- _Problem statement_
Without any images, write the listing below out word for word.

- _Data section_

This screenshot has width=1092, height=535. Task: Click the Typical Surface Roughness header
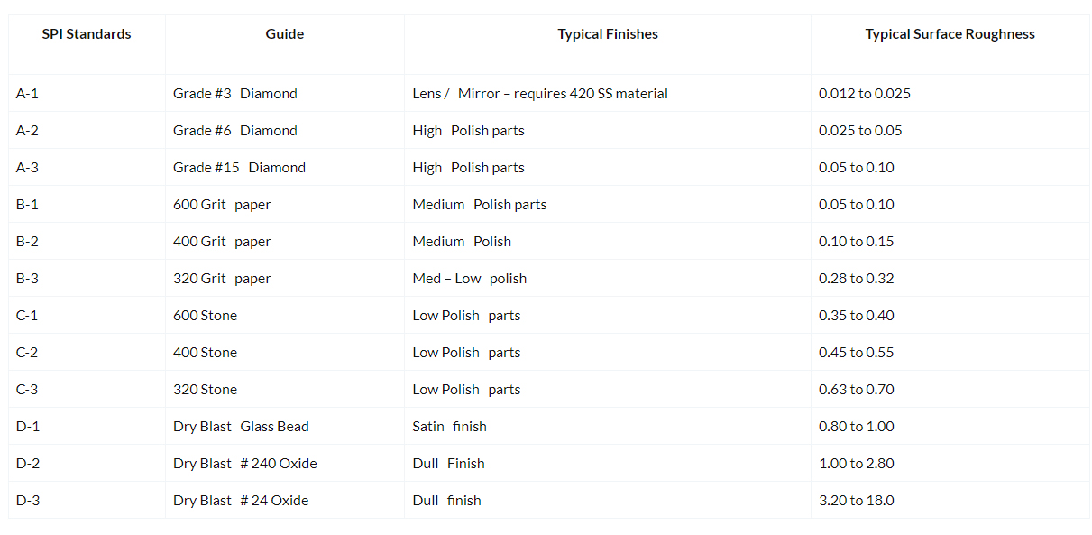click(x=950, y=34)
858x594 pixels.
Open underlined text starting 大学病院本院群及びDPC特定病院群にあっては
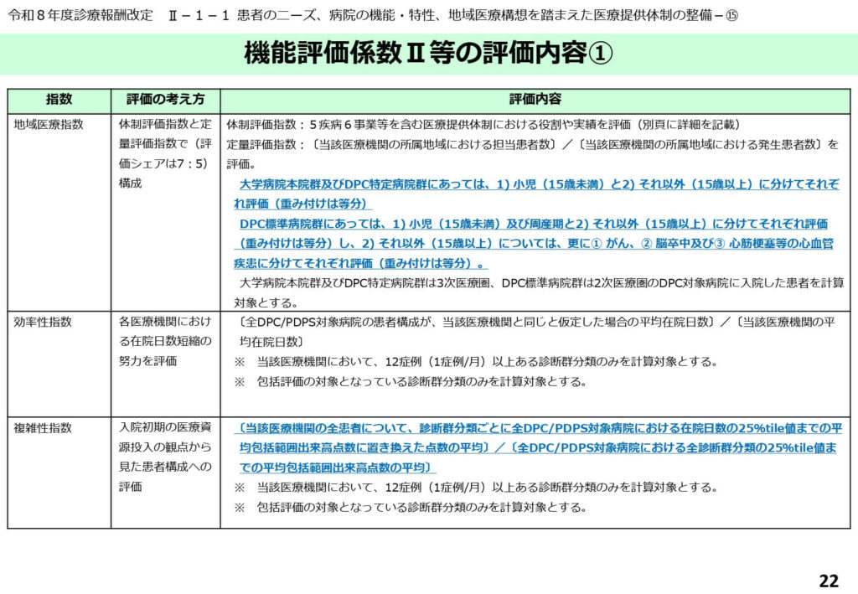click(x=536, y=185)
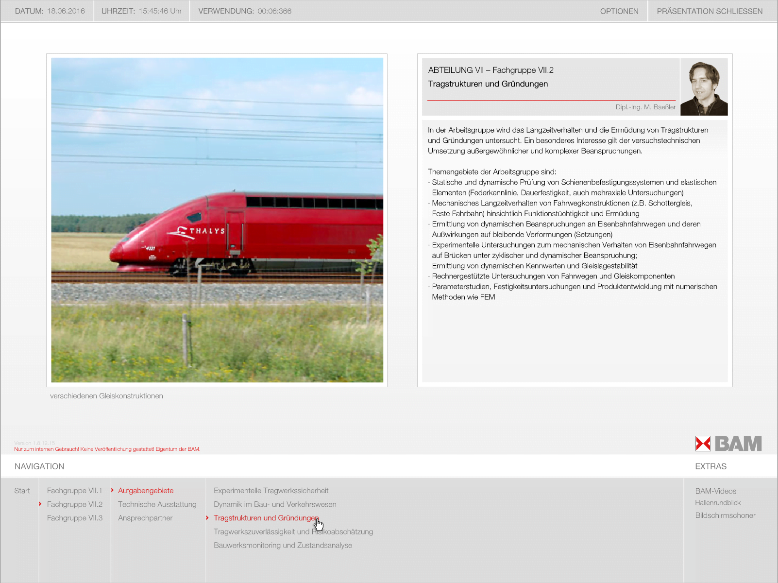The image size is (778, 583).
Task: Go to Start in navigation
Action: [x=22, y=491]
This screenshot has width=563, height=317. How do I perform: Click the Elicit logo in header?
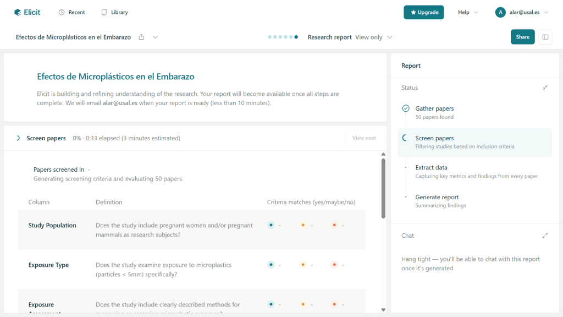[27, 12]
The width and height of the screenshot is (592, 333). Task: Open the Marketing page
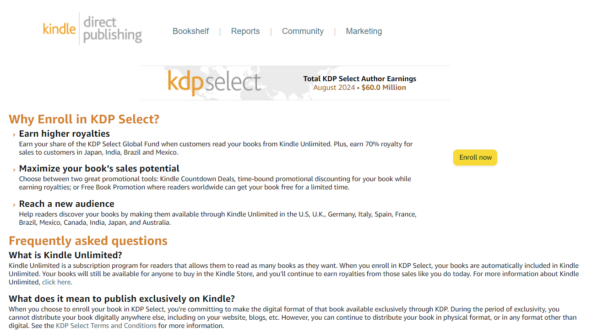click(x=364, y=31)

- _Answer box_
This screenshot has width=1092, height=535. Task: Click the Typical Surface Roughness header
click(x=950, y=34)
858x594 pixels.
Open underlined text starting 大学病院本院群及びDPC特定病院群にあっては
click(x=536, y=185)
The image size is (778, 583).
Task: Go to Start in navigation
Action: [x=22, y=491]
This screenshot has width=563, height=317. How do I perform: Click the Elicit logo in header?
[27, 12]
The width and height of the screenshot is (592, 333). Task: Open the Marketing page
click(x=364, y=31)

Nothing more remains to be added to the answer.